Задание 1
Как перевести на английский язык предложение «Он усвоил эти идеалы по разговорам с Белинским.» из отрывка о Некрасове и Белинском?

***** Исходный текст *****

Короче говоря, это были либеральные и даже радикальные (потому что Белинский, несомненно, был настроен радикальнее большинства членов своего кружка) принципы и ценности, которые Некрасов принял и в которые безоговорочно верил до конца жизни. И усвоил их не по книгам — Белинский вряд ли требовал, чтобы он читал Гегеля или Фейербаха, своих тогдашних кумиров. Некрасов не то чтобы не мог прочесть и понять их — его серьезный цепкий ум никогда ни у кого не вызывал сомнений (чрезвычайно умным человеком его впоследствии называли кумиры молодежи Чернышевский, Писарев, Михайловский), но не имел склонности к абстрактному теоретическому мышлению и не стремился погружаться в философские глубины. Он усвоил эти идеалы по разговорам с Белинским. (Тургенев так вспоминал впечатления от речи великого критика: «Не было возможно представить человека более красноречивого в лучшем, в русском смысле этого слова: тут не было ни так называемых цветов, ни подготовленных эффектов, ни искусственного закипания, ни даже того опьянения собственным словом, которое иногда принимается и самим говорящим, и слушателями за «настоящее дело»; это было неудержимое излияние нетерпеливого и порывистого, но светлого и здравого ума, согретого всем жаром чистого и страстного сердца и руководимого тем тонким и верным чутьем правды и красоты, которого почти ничем не заменишь».) Сыграла роль, конечно, и «влюбленность» в великого критика, столь характерная для людей, тесно с ним соприкасавшихся. Литературный критик Павел Васильевич Анненков, в то время только что вернувшийся из заграничной поездки, много позднее вспоминал: «В 1843 году я видел, как принялся за него (Некрасова. — М. М.) Белинский, раскрывая ему сущность его собственной натуры и ее силы, и как покорно слушал его поэт, говоривший: «Белинский производит меня из литературного бродяги в дворяне». Неизвестно, насколько эти мысли были для Некрасова новы, перевернули ли они его мир или он отчасти был уже подготовлен к их восприятию. Сам поэт встречу с Белинским осмыслял как своего рода второе рождение, пробуждение сознания.

***** Представленный материал *****

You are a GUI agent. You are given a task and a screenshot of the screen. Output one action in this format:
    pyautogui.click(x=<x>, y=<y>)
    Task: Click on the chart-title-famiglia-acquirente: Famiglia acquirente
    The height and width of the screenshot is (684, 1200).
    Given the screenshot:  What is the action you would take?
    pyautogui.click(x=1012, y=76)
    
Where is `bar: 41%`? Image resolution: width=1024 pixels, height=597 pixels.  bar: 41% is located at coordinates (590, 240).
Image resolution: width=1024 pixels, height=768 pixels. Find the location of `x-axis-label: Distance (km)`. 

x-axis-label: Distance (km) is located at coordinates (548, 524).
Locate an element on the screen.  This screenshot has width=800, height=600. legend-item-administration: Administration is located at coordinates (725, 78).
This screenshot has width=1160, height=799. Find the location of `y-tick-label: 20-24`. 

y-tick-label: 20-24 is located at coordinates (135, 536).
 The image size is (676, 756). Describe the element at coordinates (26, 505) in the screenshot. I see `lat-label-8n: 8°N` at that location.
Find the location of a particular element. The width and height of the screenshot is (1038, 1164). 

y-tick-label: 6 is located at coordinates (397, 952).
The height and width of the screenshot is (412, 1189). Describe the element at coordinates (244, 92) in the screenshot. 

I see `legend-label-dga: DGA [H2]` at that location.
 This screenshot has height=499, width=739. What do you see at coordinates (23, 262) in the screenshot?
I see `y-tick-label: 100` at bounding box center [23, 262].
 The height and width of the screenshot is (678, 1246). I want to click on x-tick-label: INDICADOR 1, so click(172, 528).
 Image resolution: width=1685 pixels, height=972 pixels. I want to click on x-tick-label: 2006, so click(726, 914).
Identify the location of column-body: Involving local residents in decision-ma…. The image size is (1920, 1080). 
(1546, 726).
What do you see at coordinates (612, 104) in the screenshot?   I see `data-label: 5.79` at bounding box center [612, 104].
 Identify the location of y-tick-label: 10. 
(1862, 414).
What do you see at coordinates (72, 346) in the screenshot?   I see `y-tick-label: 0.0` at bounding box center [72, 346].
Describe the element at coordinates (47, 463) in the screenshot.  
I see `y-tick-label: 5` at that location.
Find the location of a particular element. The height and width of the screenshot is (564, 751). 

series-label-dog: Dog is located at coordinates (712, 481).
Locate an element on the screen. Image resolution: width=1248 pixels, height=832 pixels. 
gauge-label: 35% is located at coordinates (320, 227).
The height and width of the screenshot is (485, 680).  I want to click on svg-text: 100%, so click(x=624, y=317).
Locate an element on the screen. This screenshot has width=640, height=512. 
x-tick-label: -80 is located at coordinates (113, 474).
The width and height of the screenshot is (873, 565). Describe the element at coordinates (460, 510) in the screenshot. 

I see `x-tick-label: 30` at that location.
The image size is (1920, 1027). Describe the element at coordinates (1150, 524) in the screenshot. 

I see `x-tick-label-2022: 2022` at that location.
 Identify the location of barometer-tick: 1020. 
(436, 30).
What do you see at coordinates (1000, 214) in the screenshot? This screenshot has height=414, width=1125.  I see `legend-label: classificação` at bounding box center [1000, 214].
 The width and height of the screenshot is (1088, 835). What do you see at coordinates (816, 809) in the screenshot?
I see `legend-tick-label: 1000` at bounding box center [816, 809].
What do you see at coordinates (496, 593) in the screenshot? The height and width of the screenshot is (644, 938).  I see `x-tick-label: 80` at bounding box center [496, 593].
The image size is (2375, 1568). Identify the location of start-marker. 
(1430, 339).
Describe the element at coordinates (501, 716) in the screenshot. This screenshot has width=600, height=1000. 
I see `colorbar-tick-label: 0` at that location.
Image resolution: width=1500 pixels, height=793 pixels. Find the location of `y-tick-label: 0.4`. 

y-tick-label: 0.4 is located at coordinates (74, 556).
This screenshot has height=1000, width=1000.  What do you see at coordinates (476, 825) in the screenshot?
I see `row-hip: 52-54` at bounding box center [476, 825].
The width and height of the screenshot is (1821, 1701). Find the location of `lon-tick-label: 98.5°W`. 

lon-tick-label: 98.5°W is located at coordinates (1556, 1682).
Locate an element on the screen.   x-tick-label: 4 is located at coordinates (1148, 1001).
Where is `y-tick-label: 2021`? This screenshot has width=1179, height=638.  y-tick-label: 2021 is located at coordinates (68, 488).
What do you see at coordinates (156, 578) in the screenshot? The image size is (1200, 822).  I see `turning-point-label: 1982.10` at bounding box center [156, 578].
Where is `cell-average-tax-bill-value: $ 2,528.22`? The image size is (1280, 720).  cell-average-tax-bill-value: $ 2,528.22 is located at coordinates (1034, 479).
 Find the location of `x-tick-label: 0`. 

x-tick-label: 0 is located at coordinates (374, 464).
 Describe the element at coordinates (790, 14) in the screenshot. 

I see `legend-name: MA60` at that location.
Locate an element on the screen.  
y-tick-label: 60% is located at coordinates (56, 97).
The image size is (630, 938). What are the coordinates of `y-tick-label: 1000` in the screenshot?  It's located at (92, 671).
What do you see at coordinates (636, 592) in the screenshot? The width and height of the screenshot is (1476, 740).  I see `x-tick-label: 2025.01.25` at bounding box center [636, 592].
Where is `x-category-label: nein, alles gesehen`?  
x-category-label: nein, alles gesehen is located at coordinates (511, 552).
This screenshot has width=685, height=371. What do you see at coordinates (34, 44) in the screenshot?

*****

Задание 2
Перепишите в виде JSON-списка строк строки записей от строки с «What do you see at coordinates (156, 578)» до последней строки записей включительно: каждой строке соответствует один элемент списка, пустые строки пропустите.

Ответ к упражнению 1
He absorbed these ideals through conversations with Belinsky.

Ответ к упражнению 2
[
  "What do you see at coordinates (156, 578) in the screenshot? The image size is (1200, 822).  I see `turning-point-label: 1982.10` at bounding box center [156, 578].",
  "Where is `cell-average-tax-bill-value: $ 2,528.22`? The image size is (1280, 720).  cell-average-tax-bill-value: $ 2,528.22 is located at coordinates (1034, 479).",
  " Find the location of `x-tick-label: 0`. ",
  "x-tick-label: 0 is located at coordinates (374, 464).",
  " Describe the element at coordinates (790, 14) in the screenshot. ",
  "I see `legend-name: MA60` at that location.",
  "Locate an element on the screen.  ",
  "y-tick-label: 60% is located at coordinates (56, 97).",
  "The image size is (630, 938). What are the coordinates of `y-tick-label: 1000` in the screenshot?  It's located at (92, 671).",
  "What do you see at coordinates (636, 592) in the screenshot? The width and height of the screenshot is (1476, 740).  I see `x-tick-label: 2025.01.25` at bounding box center [636, 592].",
  "Where is `x-category-label: nein, alles gesehen`?  ",
  "x-category-label: nein, alles gesehen is located at coordinates (511, 552).",
  "This screenshot has width=685, height=371. What do you see at coordinates (34, 44) in the screenshot?"
]